**TASK ITEM**
Would you print only the lines running from the one with "Viewport: 588px width, 378px" to the final line of the data below, word for word and without pictures?

Start of TASK DATA

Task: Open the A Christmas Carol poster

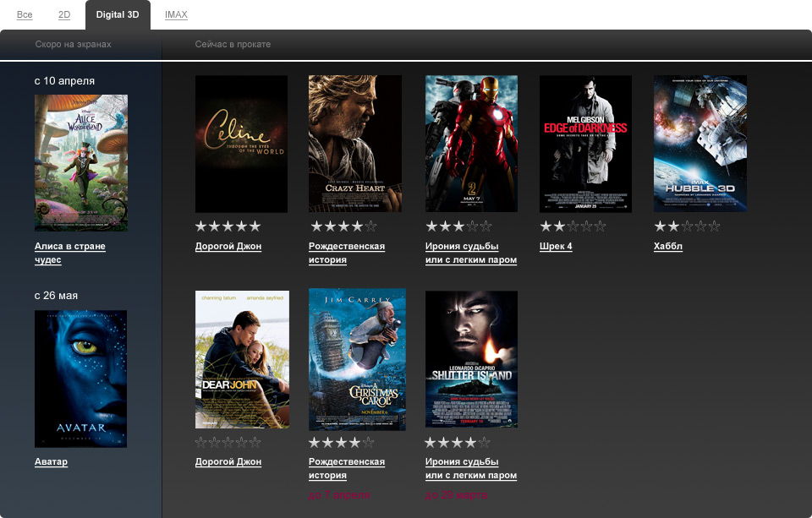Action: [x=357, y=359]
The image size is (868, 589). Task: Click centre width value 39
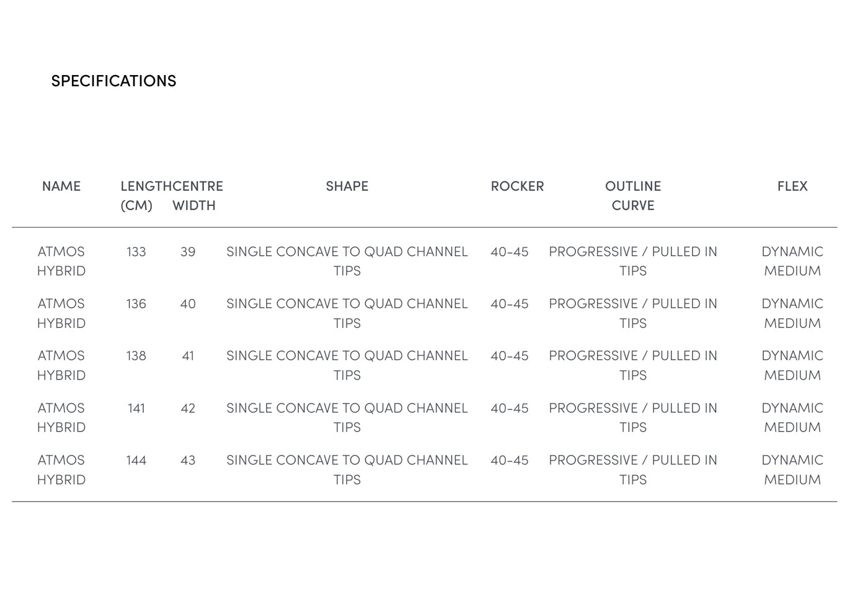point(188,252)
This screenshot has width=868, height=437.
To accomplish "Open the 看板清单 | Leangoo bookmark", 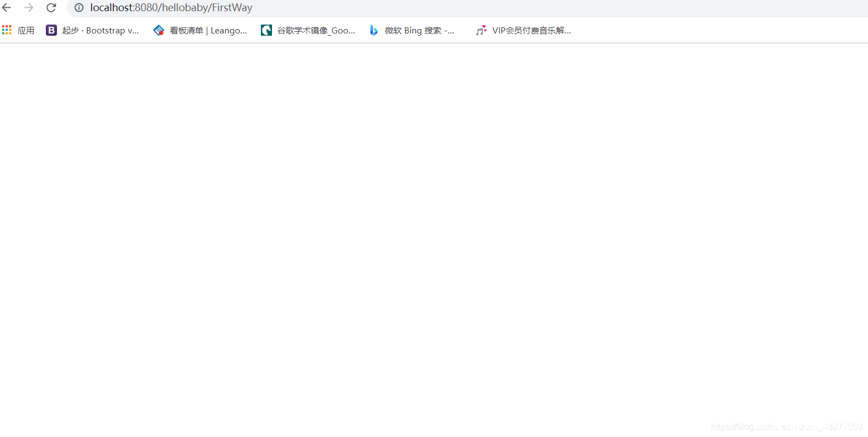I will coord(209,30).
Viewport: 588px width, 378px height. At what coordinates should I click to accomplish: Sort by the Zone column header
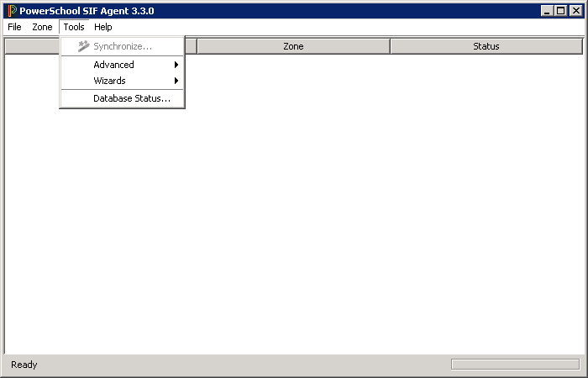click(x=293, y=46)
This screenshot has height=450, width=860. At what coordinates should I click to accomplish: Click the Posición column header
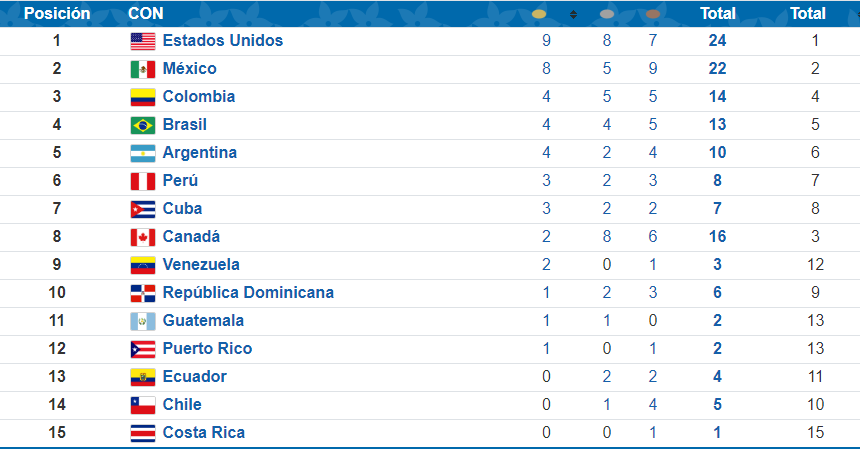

End of TASK DATA

**RESULT OF THE TASK**
Viewport: 588px width, 378px height. At what coordinates should I click to accomplish: Sort by the Zone column header
click(x=293, y=46)
This screenshot has height=450, width=860. At what coordinates should I click to accomplish: Click the Posición column header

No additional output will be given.